Jean-Yves Le Poulain a notamment expliqué le principe de la gamme EZ, soit à ce jour deux zooms FF 22-60mm et 45-135mm, convertibles grâce à des lentilles arrière en zooms S35 de 15-40mm et 30-90mm. Deux zooms versatiles donc, puisqu’ils peuvent être utilisés sur des projets en FF ou en S35.

À propos de zooms Angénieux, Raphaël Palin Saint Agath a évoqué le tournage des Misérables (DP Julien Poupard), sur lequel l’utilisation de zooms légers (15-40mm, 28-76mm, 45-120mm) permettait une grande réactivité, avec une caméra à la taille ou à l’épaule.
Fut aussi évoqué le mythique zoom Angénieux 25-250 HR, qui avec ses 5 kilogrammes, est trop lourd pour être « lightweight », mais qui se trouve être relativement compact pour une plage focale aussi étendue.
À ce propos, Jean-Yves Le Poulain souligne que le compromis entre les zooms cinéma et les zooms broadcast se traduit par des effets de pompage et de ramping.
Enfin Hugo Martin, étudiant à la Cinéfabrique et membre étudiant de l’Union, évoque un film documentaire tourné dans le cadre de ses études, où il a porté son choix sur deux zooms Angénieux 30-72mm et 56-152mm avec anamorphose à l’arrière de l’optique ce qui, sans avoir les caractéristiques des anamorphoses frontales, permet cependant de travailler avec des optiques relativement légères (respectivement 2,2 kg et 2,4 kg).

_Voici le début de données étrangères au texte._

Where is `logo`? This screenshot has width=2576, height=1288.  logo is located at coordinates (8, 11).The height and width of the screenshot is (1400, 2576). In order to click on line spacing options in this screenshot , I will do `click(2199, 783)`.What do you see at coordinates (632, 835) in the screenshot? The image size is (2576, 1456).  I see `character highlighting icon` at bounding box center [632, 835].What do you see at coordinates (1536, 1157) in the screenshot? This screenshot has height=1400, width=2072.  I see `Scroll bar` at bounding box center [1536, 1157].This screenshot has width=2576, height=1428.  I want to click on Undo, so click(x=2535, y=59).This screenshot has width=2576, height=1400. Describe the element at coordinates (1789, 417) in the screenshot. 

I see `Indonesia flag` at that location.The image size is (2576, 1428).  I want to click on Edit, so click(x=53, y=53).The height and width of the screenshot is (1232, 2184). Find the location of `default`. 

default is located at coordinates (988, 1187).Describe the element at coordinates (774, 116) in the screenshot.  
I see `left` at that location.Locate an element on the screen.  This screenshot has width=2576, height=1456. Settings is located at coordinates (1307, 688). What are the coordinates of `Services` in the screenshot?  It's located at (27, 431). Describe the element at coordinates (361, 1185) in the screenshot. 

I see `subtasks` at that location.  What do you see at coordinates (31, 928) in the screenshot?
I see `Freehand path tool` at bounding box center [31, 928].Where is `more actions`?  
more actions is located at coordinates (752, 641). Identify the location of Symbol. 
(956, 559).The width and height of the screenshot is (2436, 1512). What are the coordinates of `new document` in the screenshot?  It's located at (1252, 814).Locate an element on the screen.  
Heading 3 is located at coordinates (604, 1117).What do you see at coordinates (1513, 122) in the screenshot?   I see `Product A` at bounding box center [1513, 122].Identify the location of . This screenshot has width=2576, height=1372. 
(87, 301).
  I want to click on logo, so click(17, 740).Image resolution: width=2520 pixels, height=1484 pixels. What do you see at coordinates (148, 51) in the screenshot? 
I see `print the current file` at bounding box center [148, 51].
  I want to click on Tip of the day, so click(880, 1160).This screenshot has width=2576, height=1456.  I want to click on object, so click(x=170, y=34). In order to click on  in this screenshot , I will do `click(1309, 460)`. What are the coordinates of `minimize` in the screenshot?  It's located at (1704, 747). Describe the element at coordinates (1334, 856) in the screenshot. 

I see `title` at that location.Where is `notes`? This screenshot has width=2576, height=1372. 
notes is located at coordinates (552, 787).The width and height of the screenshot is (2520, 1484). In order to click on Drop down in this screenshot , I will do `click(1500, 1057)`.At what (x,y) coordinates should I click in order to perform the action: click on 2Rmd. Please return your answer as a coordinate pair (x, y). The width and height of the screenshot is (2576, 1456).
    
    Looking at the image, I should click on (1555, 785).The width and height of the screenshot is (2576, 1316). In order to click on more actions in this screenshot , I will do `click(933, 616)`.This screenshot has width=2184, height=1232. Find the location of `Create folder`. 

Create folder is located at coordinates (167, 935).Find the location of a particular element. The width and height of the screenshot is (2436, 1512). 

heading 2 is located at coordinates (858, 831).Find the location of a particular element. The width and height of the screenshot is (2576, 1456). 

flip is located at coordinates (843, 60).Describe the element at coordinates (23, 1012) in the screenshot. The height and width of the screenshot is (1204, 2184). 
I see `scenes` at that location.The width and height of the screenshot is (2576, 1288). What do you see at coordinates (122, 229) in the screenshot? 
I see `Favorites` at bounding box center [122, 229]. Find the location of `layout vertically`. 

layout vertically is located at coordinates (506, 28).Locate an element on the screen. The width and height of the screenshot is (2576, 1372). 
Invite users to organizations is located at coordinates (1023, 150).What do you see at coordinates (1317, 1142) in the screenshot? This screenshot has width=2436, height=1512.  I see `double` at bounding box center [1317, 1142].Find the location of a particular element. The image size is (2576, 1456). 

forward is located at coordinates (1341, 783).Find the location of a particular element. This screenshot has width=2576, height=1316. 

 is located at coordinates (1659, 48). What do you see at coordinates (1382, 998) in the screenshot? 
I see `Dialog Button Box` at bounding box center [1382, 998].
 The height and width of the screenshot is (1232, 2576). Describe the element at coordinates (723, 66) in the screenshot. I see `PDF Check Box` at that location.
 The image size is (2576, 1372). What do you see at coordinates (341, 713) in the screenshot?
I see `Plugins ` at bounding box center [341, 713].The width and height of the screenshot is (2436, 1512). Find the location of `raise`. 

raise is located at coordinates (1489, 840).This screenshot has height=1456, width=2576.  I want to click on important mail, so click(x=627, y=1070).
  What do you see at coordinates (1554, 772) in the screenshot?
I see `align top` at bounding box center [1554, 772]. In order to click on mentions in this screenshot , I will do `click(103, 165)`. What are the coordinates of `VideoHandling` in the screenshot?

Nous évoquons aussi tous ensemble les particularités des tournages Full Frame en documentaire. Dans ce contexte de tournage, le suivi de point est rendu plus difficile, mais dans les faits, les opérateurs de documentaire tournent déjà depuis pas mal d’années avec les optiques Full Frame que sont les optiques photo. Bien entendu le soin apporté à la conception optique et à l’ergonomie des optiques photo par rapport aux optiques de cinéma ne sont pas comparables, cependant les optiques photo sont très populaires de par leur prix abordable mais aussi leurs spécificités, comme la stabilisation optique et surtout la mise au point automatique. Ici se pose une ligne de partage entre les optiques qui peuvent être pointées « à la main », avec notamment l’existence de butées, et les  optiques « focus by wire », dont la bague de point tourne à l’infini. Difficile en ce cas d’effectuer des suivis fluides et réactifs, cette technologie étant à la base conçue pour que la mise au point puisse être gérée par un appareil photo. Cependant, dans certaines conditions de tournage et avec les caméras et les optiques qui le permettent, pointer au LCD peut être très efficace. 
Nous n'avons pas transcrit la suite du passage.